Work required:
Copy the material word for word, starting with the line that contains "This screenshot has height=472, width=770." and going on through the line that contains "click(1574, 127)". Reproduce only those lines.

--- BEGIN ---

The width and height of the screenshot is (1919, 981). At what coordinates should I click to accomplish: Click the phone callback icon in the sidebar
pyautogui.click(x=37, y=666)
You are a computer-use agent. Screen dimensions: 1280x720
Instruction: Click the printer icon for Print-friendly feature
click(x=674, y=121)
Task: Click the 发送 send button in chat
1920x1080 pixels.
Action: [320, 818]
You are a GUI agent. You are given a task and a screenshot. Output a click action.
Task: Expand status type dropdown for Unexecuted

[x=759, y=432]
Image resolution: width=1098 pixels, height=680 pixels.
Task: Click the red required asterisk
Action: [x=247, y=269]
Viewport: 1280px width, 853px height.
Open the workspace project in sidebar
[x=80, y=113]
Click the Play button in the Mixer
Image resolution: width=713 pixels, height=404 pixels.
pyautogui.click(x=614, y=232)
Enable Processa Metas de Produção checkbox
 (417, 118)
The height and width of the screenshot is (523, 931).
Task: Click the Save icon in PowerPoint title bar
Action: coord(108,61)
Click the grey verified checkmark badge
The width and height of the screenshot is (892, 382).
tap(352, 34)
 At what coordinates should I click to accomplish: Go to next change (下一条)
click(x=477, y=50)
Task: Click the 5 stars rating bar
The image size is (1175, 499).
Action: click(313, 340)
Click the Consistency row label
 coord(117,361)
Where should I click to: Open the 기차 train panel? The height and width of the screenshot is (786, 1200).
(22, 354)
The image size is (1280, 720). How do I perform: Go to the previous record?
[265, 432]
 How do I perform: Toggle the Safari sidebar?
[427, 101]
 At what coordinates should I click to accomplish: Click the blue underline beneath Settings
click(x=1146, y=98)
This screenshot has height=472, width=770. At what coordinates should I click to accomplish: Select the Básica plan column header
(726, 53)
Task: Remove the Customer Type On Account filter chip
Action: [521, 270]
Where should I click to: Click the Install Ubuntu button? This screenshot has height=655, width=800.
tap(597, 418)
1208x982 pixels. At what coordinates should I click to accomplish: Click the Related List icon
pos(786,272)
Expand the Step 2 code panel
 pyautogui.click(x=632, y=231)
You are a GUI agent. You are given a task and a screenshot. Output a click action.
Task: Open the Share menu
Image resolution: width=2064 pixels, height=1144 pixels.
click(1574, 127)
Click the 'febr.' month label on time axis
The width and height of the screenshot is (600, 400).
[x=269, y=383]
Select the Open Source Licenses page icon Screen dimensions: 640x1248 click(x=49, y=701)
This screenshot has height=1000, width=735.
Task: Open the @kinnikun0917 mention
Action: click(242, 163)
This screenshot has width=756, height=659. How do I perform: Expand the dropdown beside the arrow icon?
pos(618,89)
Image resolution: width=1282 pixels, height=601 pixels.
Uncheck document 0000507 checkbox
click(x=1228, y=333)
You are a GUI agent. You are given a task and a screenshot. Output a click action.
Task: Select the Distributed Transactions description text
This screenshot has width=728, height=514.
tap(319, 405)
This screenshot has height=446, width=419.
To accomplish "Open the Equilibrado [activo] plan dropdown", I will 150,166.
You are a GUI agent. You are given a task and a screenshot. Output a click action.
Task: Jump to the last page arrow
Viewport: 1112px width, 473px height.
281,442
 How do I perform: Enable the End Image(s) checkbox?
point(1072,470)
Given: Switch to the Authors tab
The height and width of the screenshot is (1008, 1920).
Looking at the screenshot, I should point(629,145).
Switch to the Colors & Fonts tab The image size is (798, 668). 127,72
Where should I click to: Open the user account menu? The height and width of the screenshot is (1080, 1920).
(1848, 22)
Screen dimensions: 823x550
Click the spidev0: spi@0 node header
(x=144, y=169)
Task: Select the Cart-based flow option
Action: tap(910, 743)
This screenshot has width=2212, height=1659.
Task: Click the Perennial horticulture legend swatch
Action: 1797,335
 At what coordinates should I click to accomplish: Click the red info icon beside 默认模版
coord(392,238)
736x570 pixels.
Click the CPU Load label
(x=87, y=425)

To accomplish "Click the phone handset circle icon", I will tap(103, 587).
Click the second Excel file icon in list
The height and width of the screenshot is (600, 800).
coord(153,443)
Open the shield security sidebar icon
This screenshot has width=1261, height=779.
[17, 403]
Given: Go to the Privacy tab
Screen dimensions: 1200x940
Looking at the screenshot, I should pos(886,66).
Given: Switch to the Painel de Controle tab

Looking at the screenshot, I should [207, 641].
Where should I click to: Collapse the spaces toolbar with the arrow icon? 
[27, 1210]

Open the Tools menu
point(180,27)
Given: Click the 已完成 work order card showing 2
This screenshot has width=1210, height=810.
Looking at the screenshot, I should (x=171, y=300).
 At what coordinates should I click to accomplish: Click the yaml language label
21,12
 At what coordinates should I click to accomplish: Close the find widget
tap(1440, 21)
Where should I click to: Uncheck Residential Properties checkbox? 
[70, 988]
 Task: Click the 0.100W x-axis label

--- END ---

Response to the task:
This screenshot has height=472, width=770. At what coordinates should I click to accomplish: Select the Básica plan column header
(726, 53)
Task: Remove the Customer Type On Account filter chip
Action: [521, 270]
Where should I click to: Click the Install Ubuntu button? This screenshot has height=655, width=800.
tap(597, 418)
1208x982 pixels. At what coordinates should I click to accomplish: Click the Related List icon
pos(786,272)
Expand the Step 2 code panel
 pyautogui.click(x=632, y=231)
You are a GUI agent. You are given a task and a screenshot. Output a click action.
Task: Open the Share menu
Image resolution: width=2064 pixels, height=1144 pixels.
click(1574, 127)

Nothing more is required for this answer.